The other day I stopped by Whole Foods for vegetables and discovered that the chain had changed its entire line of store brand chocolate bars. The new line presumably aims at the same demographic—people who will spend extra for local/organic/fair trade/sustainable and are leery of unpronounceable ingredients, i.e. Whole Foods shoppers—but the change seems to be an attempt to stay within current trends in both sustainability and chocolate consumption. The old chocolate was your basic “Milk chocolate” or “Dark chocolate with almonds” in bright, simple packaging, sometimes using the words “organic” or the classic, evocative “Swiss.” The new line includes more dark varieties, single-origin bars, and upscale flavoring combinations in Vosges-shaped thin boxes bearing lots of words, sustainability-certification-type stamps, earthy colors, and photos of people and sights in tropical locales. They're also marketing it under their Whole Foods brand rather than under their 365 “value” brand.

I bought three of the new bars to review over the next weeks, among them today's 71% single-origin Costa Rican bar (but made in Belgium, so there's still some Euro-cachet). Incidentally, this bar's carries Whole Foods' self-defined Whole Trade Guarantee and is made with Rainforest Alliance Certified cacao. These distinctions are, like organic, fair trade, direct trade, and all those others, complicated and varying degrees of meaningful to the well-intentioned consumer. I won't pretend to fully understand them (I suspect very few people really do), and one of these days I'd like to write a post on whatever I can learn about the real-world significance of each. Compared to eating chocolate, that's frustrating and boring, so it's on the back burner.

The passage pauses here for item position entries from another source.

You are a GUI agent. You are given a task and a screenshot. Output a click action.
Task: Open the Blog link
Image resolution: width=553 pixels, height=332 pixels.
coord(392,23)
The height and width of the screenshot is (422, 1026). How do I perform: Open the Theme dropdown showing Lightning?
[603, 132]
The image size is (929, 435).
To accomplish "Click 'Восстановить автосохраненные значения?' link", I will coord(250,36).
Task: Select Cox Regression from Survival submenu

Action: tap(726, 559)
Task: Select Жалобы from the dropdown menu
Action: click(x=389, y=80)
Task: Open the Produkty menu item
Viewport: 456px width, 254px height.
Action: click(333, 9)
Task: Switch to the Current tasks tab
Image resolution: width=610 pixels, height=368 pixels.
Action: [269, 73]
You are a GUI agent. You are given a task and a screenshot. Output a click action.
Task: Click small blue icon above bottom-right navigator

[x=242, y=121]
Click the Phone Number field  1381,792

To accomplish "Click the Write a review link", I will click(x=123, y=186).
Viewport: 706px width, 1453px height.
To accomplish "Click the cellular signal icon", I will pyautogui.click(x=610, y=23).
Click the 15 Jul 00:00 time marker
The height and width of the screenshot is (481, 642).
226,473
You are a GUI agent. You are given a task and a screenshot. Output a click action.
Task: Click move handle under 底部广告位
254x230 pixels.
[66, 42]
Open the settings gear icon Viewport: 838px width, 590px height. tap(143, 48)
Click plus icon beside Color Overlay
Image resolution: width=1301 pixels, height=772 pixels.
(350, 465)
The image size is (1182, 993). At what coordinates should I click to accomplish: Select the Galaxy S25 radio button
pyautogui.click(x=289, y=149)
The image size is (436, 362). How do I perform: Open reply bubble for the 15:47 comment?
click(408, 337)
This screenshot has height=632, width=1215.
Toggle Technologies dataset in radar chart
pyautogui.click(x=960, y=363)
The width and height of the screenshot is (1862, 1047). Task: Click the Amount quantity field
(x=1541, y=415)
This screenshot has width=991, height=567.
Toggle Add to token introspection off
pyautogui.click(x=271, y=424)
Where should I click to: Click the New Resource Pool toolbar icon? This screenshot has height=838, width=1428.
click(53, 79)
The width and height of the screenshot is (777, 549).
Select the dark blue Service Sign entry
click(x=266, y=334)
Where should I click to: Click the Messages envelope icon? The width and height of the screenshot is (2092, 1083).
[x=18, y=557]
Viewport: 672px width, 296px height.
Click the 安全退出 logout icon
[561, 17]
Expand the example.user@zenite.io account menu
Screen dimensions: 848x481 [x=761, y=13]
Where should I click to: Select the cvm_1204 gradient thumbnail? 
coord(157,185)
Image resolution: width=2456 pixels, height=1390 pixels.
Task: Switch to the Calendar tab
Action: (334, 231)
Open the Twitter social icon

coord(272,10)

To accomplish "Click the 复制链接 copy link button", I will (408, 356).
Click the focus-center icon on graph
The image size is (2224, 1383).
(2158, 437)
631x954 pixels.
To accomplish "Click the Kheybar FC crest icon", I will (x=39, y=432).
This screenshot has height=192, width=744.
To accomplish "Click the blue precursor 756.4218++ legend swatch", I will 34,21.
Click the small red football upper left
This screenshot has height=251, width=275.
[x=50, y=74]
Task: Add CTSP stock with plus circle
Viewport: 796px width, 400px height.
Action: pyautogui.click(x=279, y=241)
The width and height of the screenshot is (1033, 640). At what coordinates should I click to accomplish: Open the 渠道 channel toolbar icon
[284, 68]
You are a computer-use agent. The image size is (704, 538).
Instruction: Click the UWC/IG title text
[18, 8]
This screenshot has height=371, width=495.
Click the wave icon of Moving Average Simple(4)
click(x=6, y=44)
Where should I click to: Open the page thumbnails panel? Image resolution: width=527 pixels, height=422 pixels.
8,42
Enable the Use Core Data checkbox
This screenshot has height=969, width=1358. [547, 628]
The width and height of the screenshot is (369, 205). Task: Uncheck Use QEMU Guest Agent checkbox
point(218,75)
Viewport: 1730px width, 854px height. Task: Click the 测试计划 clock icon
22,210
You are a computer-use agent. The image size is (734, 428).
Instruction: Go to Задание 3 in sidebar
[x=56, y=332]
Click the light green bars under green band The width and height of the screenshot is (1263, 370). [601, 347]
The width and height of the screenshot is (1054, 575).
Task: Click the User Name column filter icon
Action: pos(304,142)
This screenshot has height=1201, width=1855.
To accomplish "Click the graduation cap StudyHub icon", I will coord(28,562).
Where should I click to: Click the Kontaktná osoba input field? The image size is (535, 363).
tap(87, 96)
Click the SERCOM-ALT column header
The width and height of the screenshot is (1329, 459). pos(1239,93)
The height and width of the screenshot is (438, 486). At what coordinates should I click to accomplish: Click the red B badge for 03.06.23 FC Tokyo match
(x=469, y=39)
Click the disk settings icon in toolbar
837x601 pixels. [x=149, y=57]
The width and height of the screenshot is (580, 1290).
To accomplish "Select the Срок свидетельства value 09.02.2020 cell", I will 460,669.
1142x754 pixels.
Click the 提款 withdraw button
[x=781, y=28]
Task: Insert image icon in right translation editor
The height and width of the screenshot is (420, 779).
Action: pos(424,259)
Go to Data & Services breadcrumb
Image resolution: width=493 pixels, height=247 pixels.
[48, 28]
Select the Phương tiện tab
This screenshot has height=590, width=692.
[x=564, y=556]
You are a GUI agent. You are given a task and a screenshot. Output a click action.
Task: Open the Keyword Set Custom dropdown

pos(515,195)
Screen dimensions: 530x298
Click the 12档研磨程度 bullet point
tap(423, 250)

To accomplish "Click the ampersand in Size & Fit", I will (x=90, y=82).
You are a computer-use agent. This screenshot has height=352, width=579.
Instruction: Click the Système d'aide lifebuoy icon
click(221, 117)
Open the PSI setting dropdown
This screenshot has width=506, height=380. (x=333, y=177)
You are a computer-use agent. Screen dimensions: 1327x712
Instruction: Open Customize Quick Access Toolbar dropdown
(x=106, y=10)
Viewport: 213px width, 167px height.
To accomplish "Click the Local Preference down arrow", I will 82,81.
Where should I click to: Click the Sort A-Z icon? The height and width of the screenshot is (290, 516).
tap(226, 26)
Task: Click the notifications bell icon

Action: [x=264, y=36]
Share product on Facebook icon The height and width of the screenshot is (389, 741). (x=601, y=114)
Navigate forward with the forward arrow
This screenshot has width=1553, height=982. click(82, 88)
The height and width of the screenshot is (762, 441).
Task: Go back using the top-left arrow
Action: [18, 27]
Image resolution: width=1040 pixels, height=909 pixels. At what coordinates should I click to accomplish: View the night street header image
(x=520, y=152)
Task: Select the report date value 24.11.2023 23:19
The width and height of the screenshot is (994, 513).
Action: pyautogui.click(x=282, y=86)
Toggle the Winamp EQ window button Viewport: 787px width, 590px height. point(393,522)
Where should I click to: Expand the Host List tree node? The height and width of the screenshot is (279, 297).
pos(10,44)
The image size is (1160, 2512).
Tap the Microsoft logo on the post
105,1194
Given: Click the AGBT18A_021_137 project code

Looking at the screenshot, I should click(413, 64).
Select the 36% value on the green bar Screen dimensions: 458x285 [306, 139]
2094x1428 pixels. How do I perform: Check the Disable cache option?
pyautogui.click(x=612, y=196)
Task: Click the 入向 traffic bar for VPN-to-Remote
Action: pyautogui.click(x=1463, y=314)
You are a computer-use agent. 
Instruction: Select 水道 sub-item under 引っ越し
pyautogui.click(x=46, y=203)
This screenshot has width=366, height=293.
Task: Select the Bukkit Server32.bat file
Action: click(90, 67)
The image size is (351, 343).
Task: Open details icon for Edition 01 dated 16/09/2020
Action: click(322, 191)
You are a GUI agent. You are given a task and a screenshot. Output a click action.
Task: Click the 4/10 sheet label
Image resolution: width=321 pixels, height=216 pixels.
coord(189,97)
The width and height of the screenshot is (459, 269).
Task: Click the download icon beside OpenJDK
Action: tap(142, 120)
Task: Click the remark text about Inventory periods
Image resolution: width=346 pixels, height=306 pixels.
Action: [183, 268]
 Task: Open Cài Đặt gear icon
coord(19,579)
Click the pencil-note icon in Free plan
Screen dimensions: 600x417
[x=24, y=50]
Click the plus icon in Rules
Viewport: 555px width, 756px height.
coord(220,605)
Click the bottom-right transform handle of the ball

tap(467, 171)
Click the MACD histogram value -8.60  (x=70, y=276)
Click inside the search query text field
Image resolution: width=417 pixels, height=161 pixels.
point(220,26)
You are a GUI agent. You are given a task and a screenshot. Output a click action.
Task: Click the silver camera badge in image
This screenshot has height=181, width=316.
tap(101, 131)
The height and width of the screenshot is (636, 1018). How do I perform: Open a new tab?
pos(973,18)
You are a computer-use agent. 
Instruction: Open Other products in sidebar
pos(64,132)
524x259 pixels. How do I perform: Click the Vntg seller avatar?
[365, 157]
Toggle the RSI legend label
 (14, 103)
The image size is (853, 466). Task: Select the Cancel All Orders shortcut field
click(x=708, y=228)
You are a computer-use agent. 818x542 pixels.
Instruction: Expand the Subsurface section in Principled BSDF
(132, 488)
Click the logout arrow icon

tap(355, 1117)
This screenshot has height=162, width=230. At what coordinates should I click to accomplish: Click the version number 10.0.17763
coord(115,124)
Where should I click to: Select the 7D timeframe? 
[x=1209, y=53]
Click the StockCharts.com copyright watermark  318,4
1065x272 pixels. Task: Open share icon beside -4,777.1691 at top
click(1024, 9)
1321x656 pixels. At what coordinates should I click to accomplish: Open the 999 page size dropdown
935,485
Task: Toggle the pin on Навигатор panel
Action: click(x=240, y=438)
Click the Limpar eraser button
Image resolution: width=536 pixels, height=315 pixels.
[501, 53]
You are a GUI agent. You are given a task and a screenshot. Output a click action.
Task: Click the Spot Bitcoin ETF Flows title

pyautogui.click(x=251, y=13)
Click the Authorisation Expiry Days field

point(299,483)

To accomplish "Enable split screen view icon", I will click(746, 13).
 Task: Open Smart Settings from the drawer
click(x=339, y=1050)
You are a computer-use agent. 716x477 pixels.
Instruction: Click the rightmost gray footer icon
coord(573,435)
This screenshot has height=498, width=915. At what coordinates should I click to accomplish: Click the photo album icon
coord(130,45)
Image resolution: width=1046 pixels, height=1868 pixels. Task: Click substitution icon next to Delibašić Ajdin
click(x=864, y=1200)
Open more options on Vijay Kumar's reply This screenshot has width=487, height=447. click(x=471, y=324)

Corporate Info: After all the above, let's keep this one short. Whole Foods Market is a major American supermarket chain focusing on upscale and health food. People have all sorts of opinions on it because of its relatively high prices (at least in part because of the nature of the products, maybe also because its customers are willing to pay more), penchant for taking over regional health food chains, and outspoken co-founder/one-time CEO, but it also gives health-food devotees supermarket-style access to their preferred products, including many of the chocolate bars I review here.

Appearance: Surface is semi-glossy and finely textured, with a red-orange undertone.

Smell: Big, warm, round—that is, there's a lot of aroma but nothing pungent. Like ripe cherries or berries or something.

Taste: Texture is creamy, waxy, rich, mouth-coating. Flavor is full, not too sweet, not at all sour or bitter. This is the crowd-pleaser of very dark chocolates, fruity and winey without any challenging or unpleasant edges.

Conclusion: Whole Foods 71% Cacao Costa Rica Dark Chocolate is exactly what an upscale store brand would do when attempting to make a good-quality but not off-putting fairly dark chocolate.